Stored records
****************

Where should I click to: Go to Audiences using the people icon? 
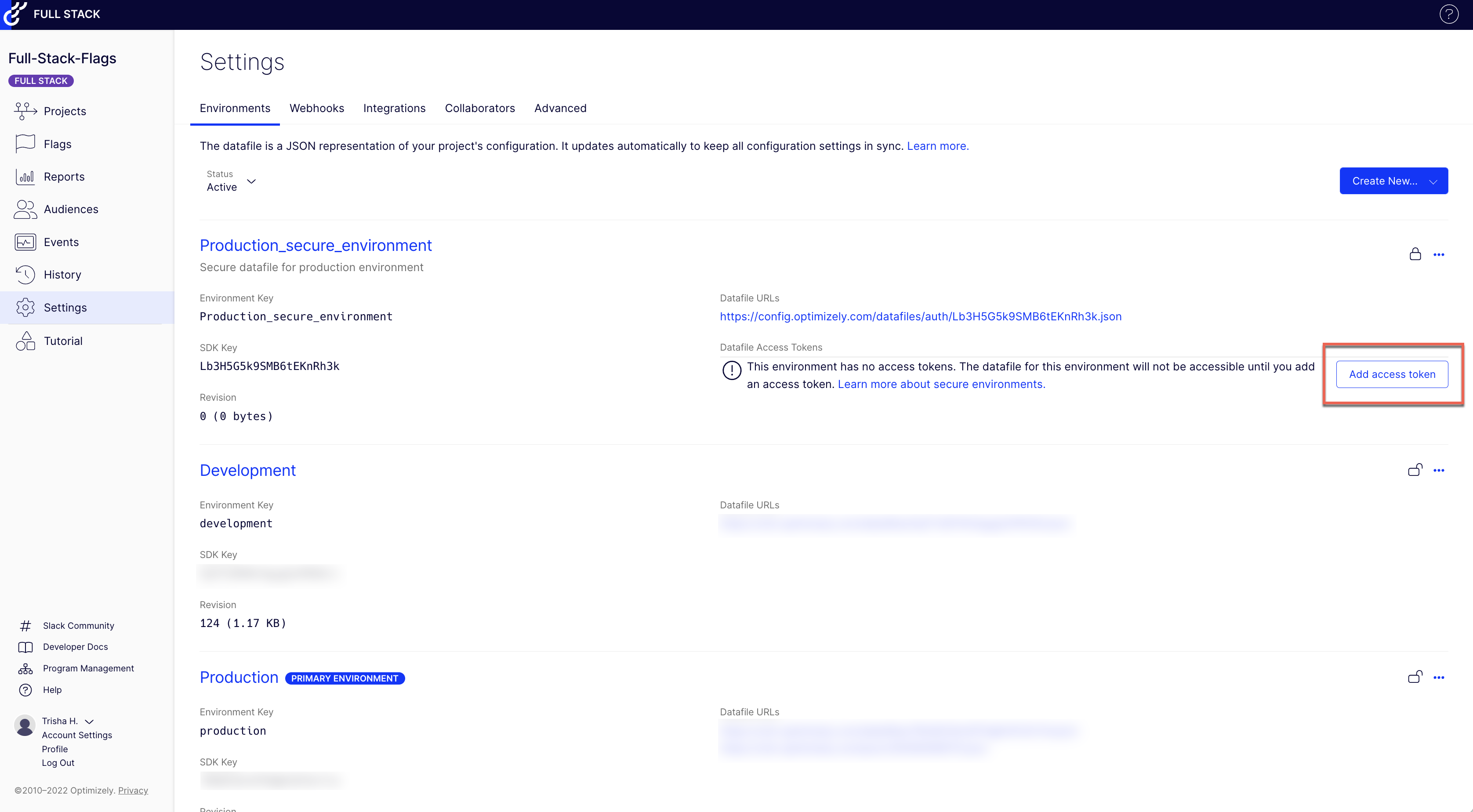(25, 209)
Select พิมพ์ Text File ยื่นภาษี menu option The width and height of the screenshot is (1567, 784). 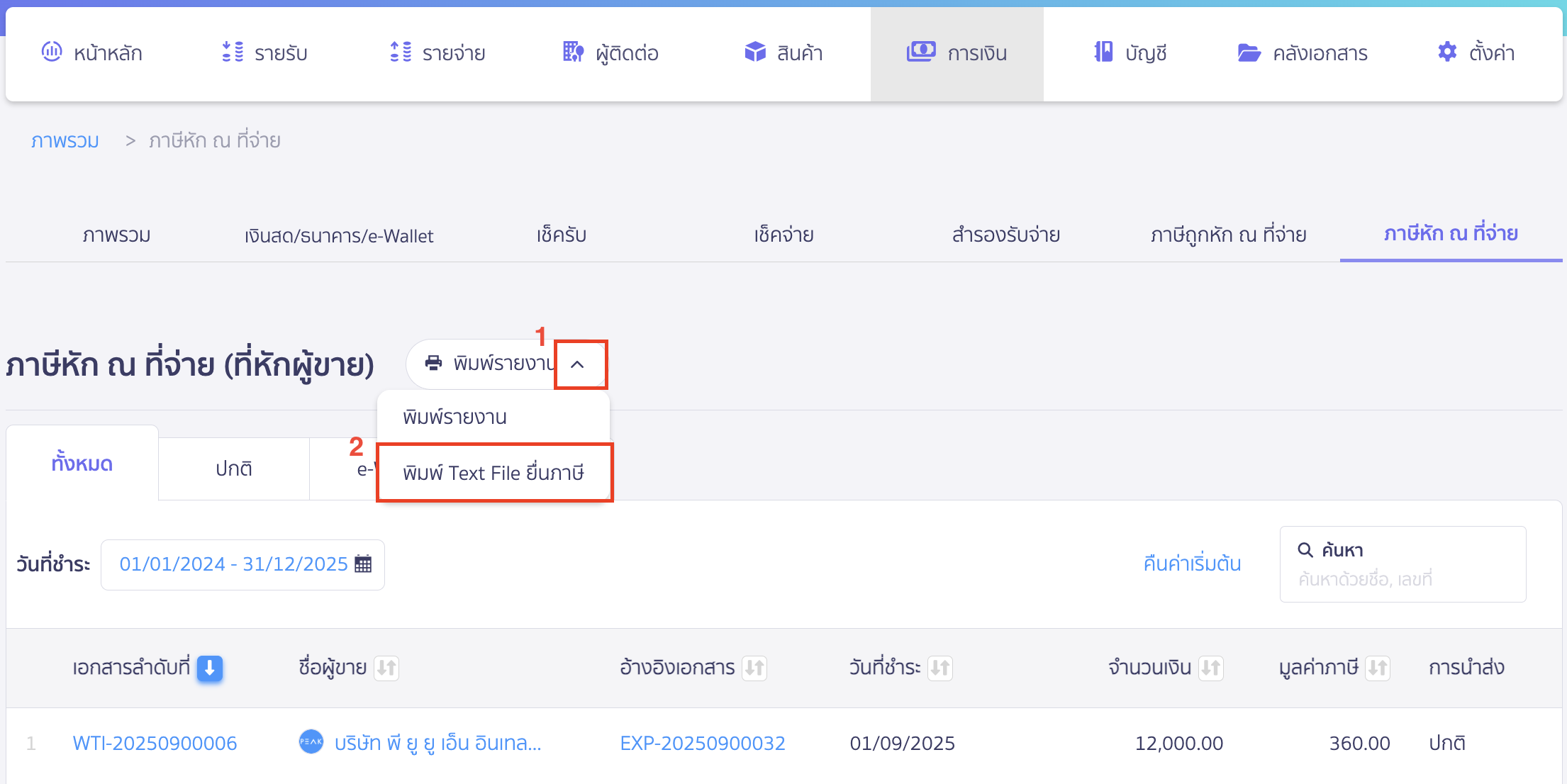pyautogui.click(x=494, y=472)
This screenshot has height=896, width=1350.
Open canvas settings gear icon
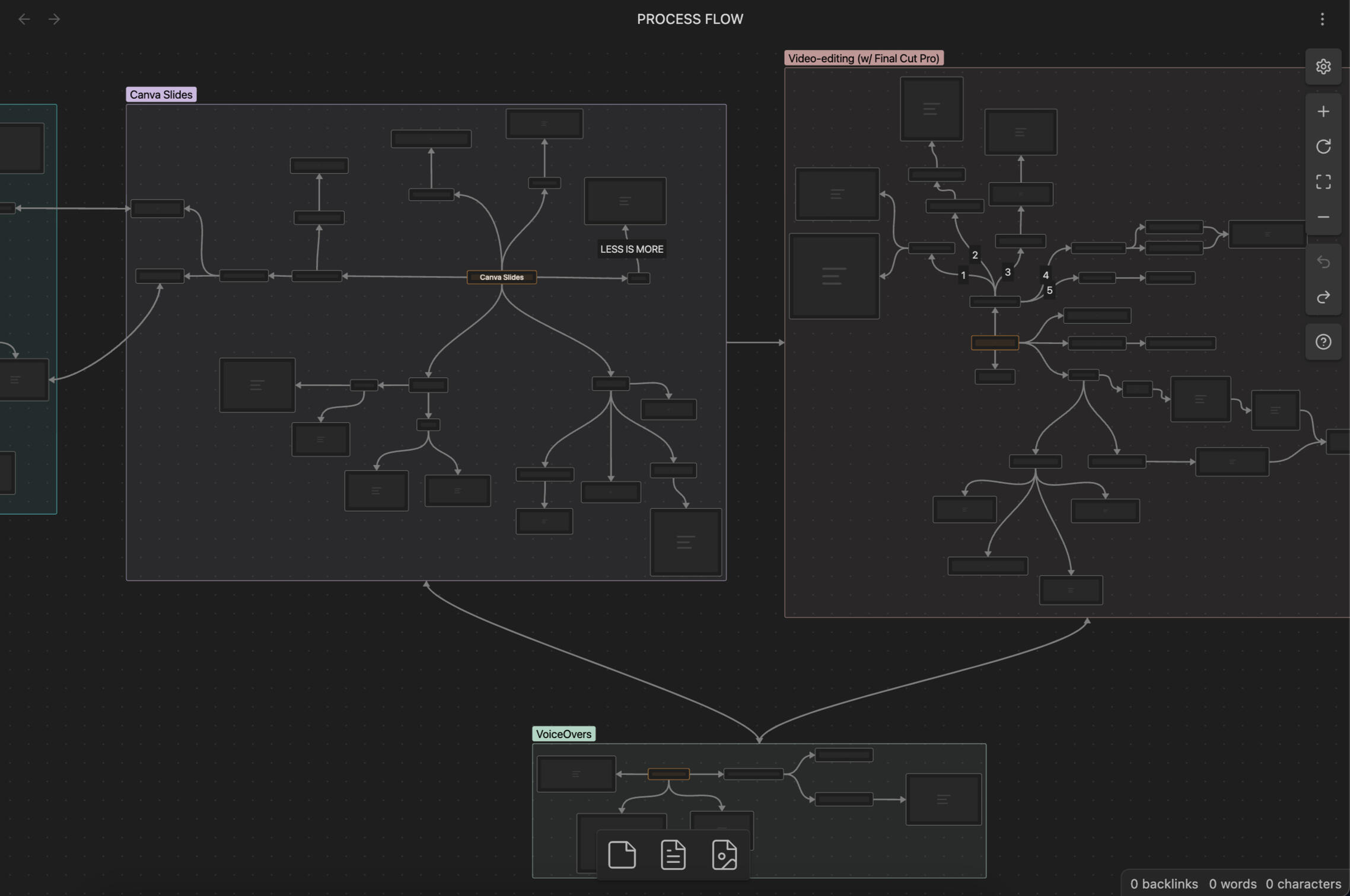pos(1323,66)
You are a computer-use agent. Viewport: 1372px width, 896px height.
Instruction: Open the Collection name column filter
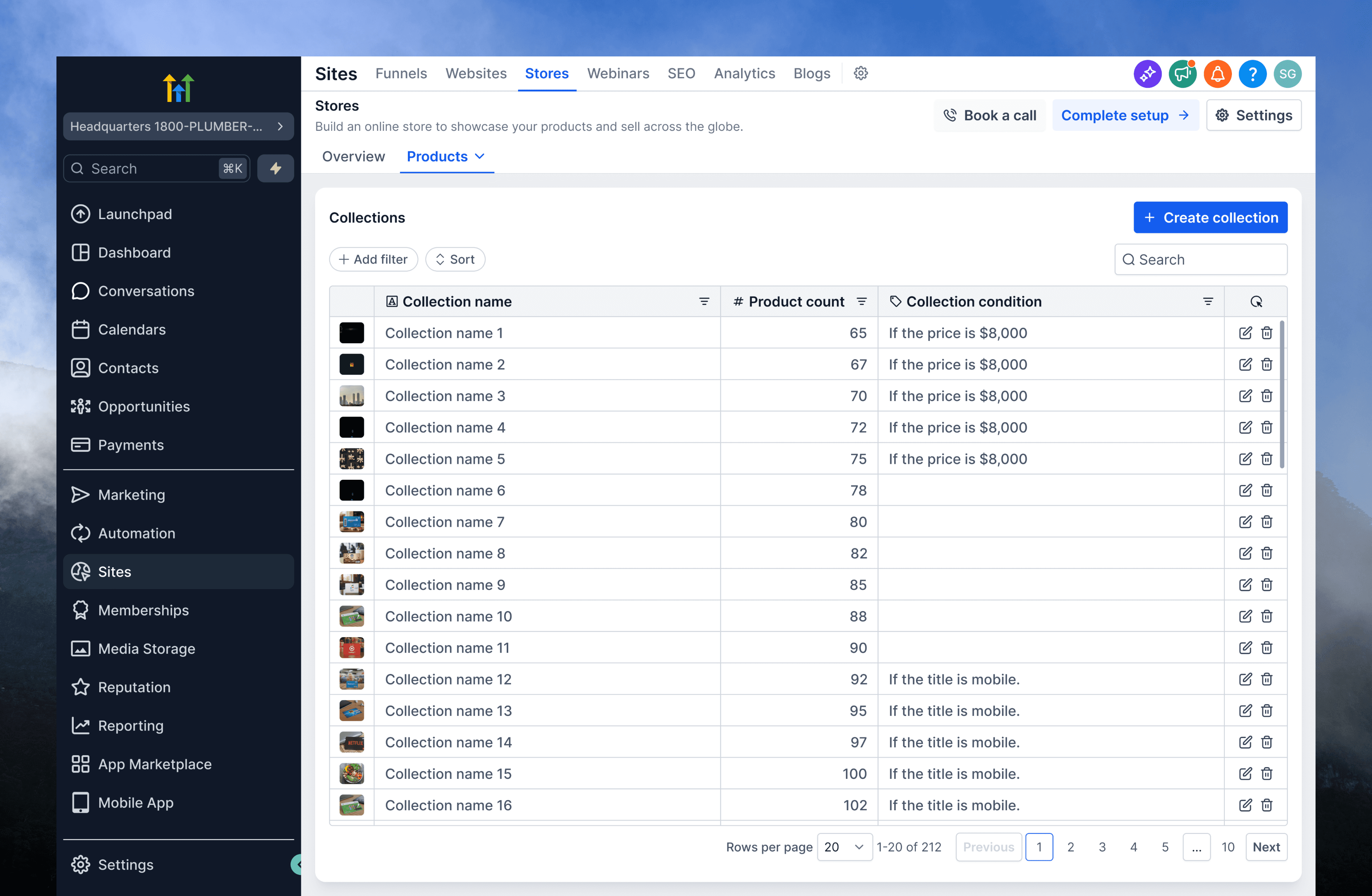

****************

§ **Exercise details**
With the pictures left out, write out exactly the lines from the line containing "This screenshot has height=896, width=1350." through the last line of the entries above, both ends included, and no others.

§ **Response**
This screenshot has height=896, width=1350.
Open canvas settings gear icon
pos(1323,66)
You are a computer-use agent. Viewport: 1372px width, 896px height.
Instruction: Open the Collection name column filter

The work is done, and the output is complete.